16. The hardware implementation of claims 13 to 17, wherein the multiplication unit is configured to generate k product numbers (z) with the mantissa bit length of 'r+log (k-1) +1' bits by _i )：

17. The hardware implementation of claims 13 to 18 wherein the maximum exponent detection unit is configured to identify k exponents and (eab) _i ) The maximum index sum (e) _max ) Wherein k index sums (eab) _i ) By indexing (ea) _i ) Sum index (eb) _i ) And summing to obtain the final product.

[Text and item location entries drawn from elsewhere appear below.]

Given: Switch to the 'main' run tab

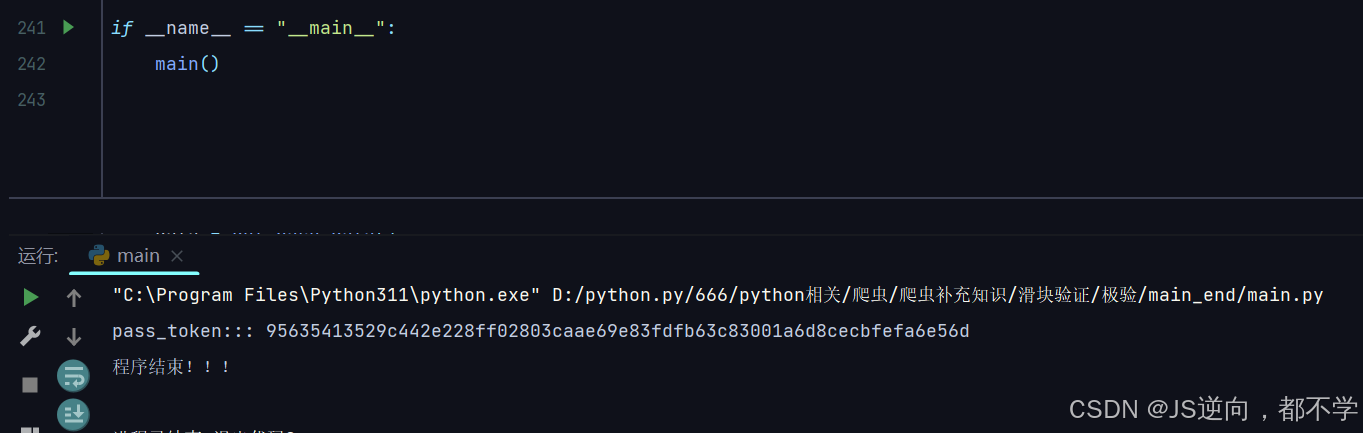Looking at the screenshot, I should tap(138, 256).
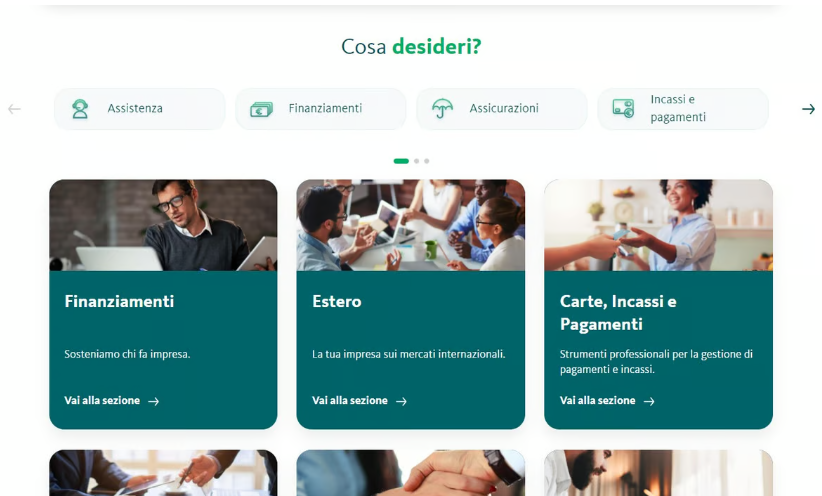822x496 pixels.
Task: Click the Finanziamenti card photo of man with glasses
Action: [163, 225]

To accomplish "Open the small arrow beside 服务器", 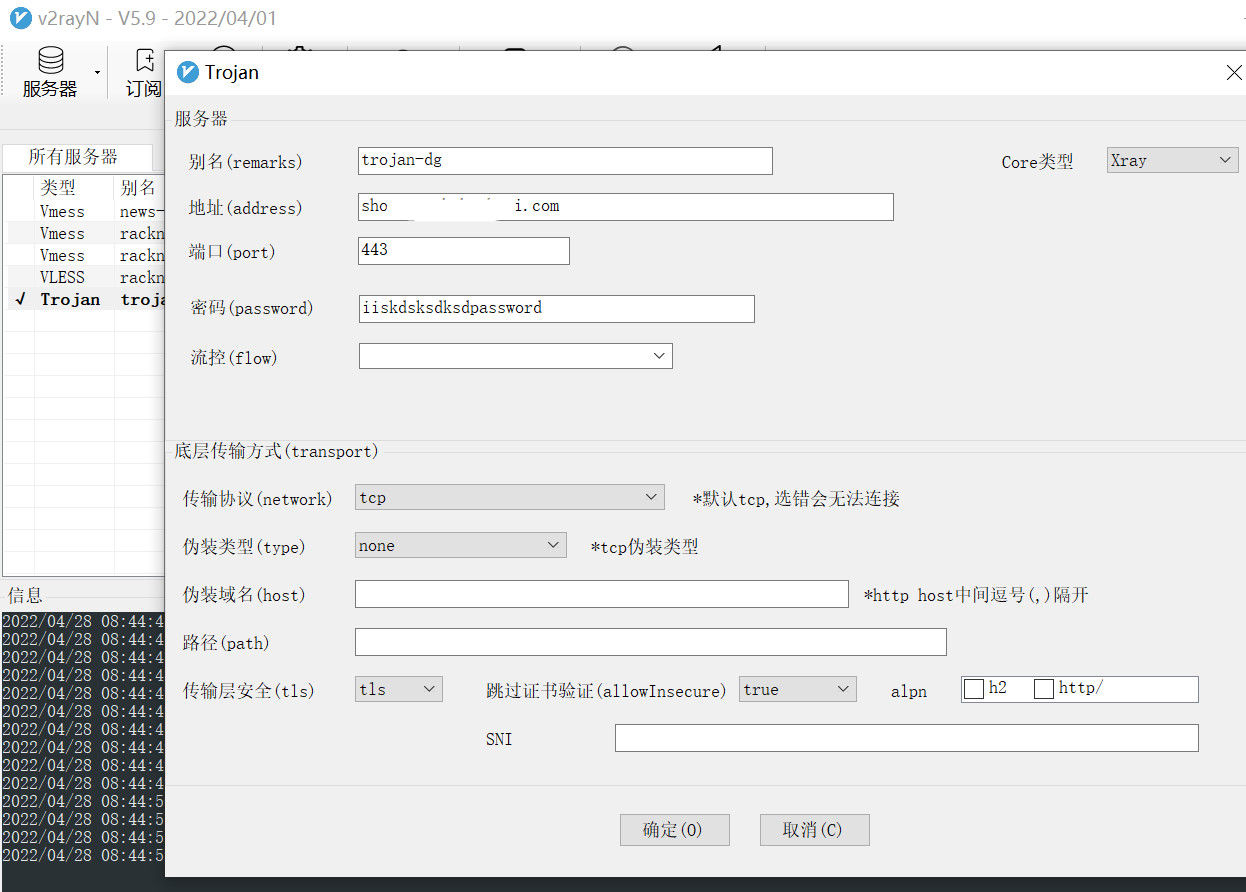I will [x=97, y=73].
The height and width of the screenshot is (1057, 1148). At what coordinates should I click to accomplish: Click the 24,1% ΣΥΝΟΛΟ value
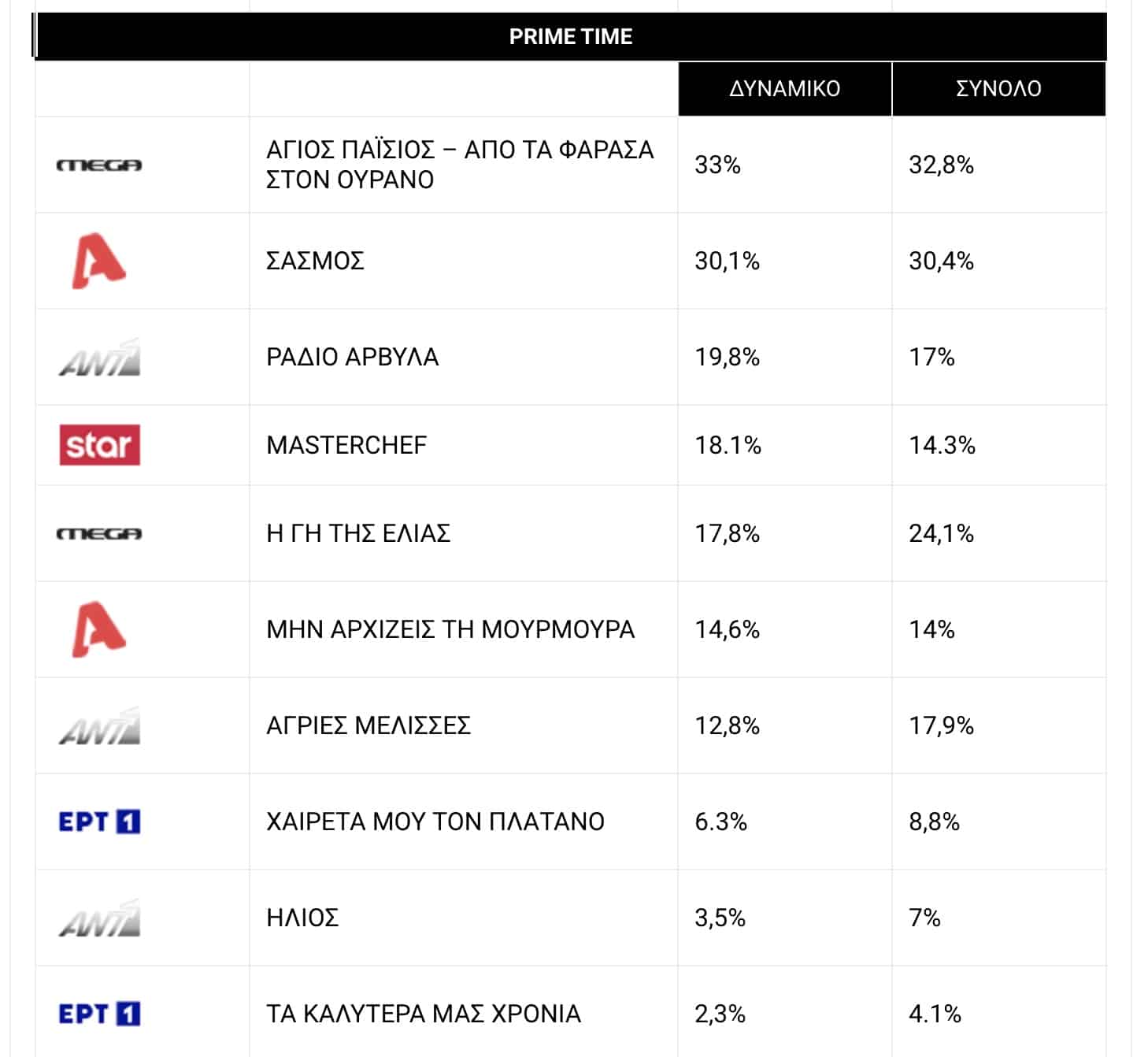click(x=941, y=533)
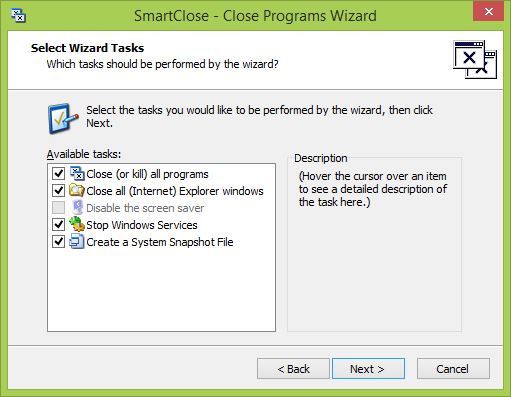Return to previous page with Back
The width and height of the screenshot is (511, 397).
(x=293, y=369)
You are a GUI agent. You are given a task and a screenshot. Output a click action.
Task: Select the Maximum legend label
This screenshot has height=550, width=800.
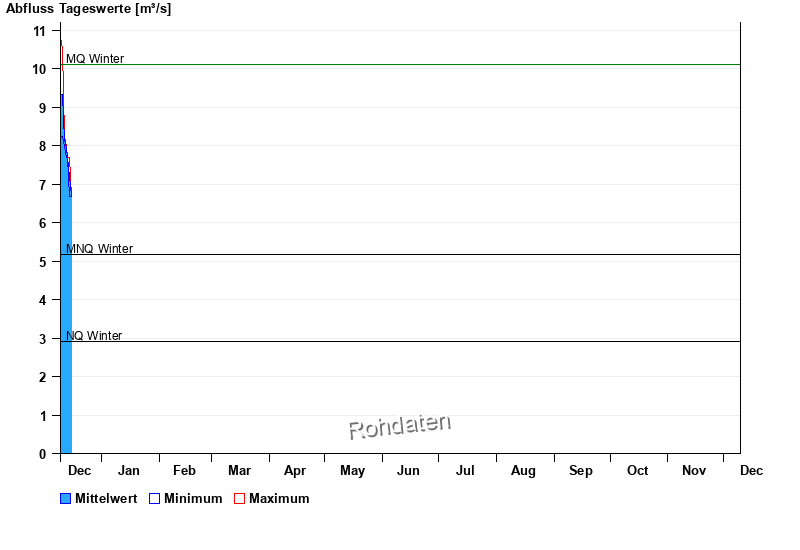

18. A method of performing a dot product of an array of '2k' floating point numbers, k.gtoreq.3, using a hardware implementation, the array comprising a first set of k floating point numbers a ₀ 、a ₁ ...、a _k-1 And a second set of k floating point numbers b ₀ 、b ₁ ...、b _k-1 Wherein the method comprises:

receiving two sets of 'k' floating point numbers;

each floating point number a _i Multiplying by floating point number b _i Each multiplication generates a first intermediate multiplication product number (z _i ') and a second intermediate product number (z) _i ") to generate k first intermediate product numbers (z) including bit lengths each having 'r+log (k-1) +2' bits _i ') and k second intermediate product numbers (z) _i ") by a product number of 2 k;

based on the 2k product numbers, creatingK first numbers (y _i ') and k second numbers (y) _i ") by adding an additional most significant bit to the product number (z _i And z _i ") wherein the 'n' bits comprise a plurality of magnitude bits, wherein 'n' isBits, wherein x is an integer and x is greater than or equal to 1;

based on the maximum index sum (e) _max ) To align the number (y _i ' and y _i ") the magnitude bits; and

the set of '2k' numbers is added together at the same time.

19. An integrated circuit definition data set that, when processed in an integrated circuit manufacturing system, configures the integrated circuit manufacturing system to manufacture a hardware implementation as claimed in any one of claims 13 to 22.

20. A non-transitory computer readable storage medium having stored thereon a computer readable description of a hardware implementation of any of claims 13 to 22, which when processed in an integrated circuit manufacturing system causes the integrated circuit manufacturing system to manufacture an integrated circuit embodying the hardware implementation.